In rice, ∼48% of expressed genes use alternative polyadenylation (APA) to generate transcriptomic and proteomic diversity (Fu et al., 2016). In particular, APA is involved in stress-responsive dynamics in rice (Ye et al., 2019). In this study, we directly detected poly(A) usage shifts during drought stress using Nanopore DRS, which offers a great advantage over other methods for the identification of APA dynamics induced by drought. We identified a global increase in distal poly(A) site usage in drought-treated SDX, with genes exhibiting drought-responsive APA dynamics mostly functioning in cellulose synthase activity and protein-related activity. CPSF30 regulates poly(A) site choice of most transcripts in Arabidopsis (Chakrabarti and Hunt, 2015), and recent studies show that the CPSF30-L isoform regulates APA globally and has a slight preference for distal poly(A) sites (Hou et al., 2021; Song et al., 2021). In this study, we found that expression of Ptr-CPSF30 was upregulated and exhibited a shift to the distal poly(A) site upon drought treatment. It will be interesting to investigate whether Ptr-CPSF30 is involved in global poly(A) switching under drought treatment. The mutant of VIR promotes lengthening of the 3′-UTR of ATAF1, GI, and GSTU17 transcripts via APA (Hu et al., 2021). Hypomethylated sites in mutants of the m⁶A methyltransferase FIONA1 are associated with APA shifting to usage of proximal poly(A) sites (Xu et al., 2022). Furthermore, we found an m⁶A peak/site in the 3′-UTR of CPSF30-L (Supplemental Figure S16). It will be interesting to investigate the functional regulation of these m⁶A sites in the 3′-UTR, which might reflect the interplay between RNA modification and polyadenylation (Figure 8, Module II versus Module III).

Nanopore DRS and RT-qPCR validation revealed several significant differences in m⁶A-related genes including ECT2, ECT8, ALKBH8B, and CPSF30 in response to drought stress. Future work to explore dynamic binding sites of these erasers and readers under stress will provide further insights into the drought-regulated epitranscriptome. Toward this goal, recently developed approaches such as formaldehyde cross-linking and immunoprecipitation, which was developed for identifying binding sites on transcripts targeted by ECT2 in Arabidopsis (Wei et al., 2018a, 2018b), and HyperTRIBE, adapted to identify targets of m⁶A reader proteins, will be of great use in furthering our understanding of the drought-regulated epitranscriptome (Arribas-Hernandez et al., 2021; ZHou et al., 2021).

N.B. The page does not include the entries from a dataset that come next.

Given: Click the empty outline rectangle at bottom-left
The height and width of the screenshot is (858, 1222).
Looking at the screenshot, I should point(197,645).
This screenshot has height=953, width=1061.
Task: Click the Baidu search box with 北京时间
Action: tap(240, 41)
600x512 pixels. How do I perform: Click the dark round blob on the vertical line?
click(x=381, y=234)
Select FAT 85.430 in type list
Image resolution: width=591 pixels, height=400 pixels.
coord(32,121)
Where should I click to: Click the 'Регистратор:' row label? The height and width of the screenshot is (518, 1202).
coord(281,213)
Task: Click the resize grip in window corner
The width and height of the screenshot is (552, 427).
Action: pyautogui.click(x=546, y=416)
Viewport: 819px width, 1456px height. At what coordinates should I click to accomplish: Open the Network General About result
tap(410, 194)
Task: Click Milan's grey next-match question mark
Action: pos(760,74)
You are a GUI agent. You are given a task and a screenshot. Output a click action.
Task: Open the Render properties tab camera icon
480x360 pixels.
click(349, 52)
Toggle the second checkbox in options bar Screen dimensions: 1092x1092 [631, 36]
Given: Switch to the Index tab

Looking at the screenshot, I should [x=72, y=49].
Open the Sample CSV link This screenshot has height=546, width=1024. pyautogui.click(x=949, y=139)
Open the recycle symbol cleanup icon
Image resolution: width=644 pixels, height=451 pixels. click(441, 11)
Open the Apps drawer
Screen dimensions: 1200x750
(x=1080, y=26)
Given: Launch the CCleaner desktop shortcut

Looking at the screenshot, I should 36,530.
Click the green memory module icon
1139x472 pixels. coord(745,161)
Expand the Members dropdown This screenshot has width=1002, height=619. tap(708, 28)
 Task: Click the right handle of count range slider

In summary, our study provides a comprehensive profile of epitranscriptome and proteome changes triggered by drought stress in P. trichocarpa SDX. Under drought treatment, the full-length read ratio decreases and m⁶A stimulates RNA degradation in cellulose- and lignin-related genes. Moreover, drought stress promotes a shift to distal poly(A) site usage in many genes, including CPSF30. Finally, PAL is related to the ratio of full-length reads and m⁶A-modification. These findings greatly expand our understanding of the effects of drought on posttranscriptional aspects of gene expression.

Materials and methods

Drought treatment and sample collection

Poplar (P.trichocarpa) plants were grown in a 22°C–25°C greenhouse and subjected to drought treatment as described previously (Li et al., 2019; Gao et al., 2021). In short, P. trichocarpa plants were divided into three groups: control (ND), D5, and D7. SDX tissues were collected directly into liquid nitrogen and stored at −80°C for DRS and liquid chromatography-tandem mass spectrometer (LC-MS/MS).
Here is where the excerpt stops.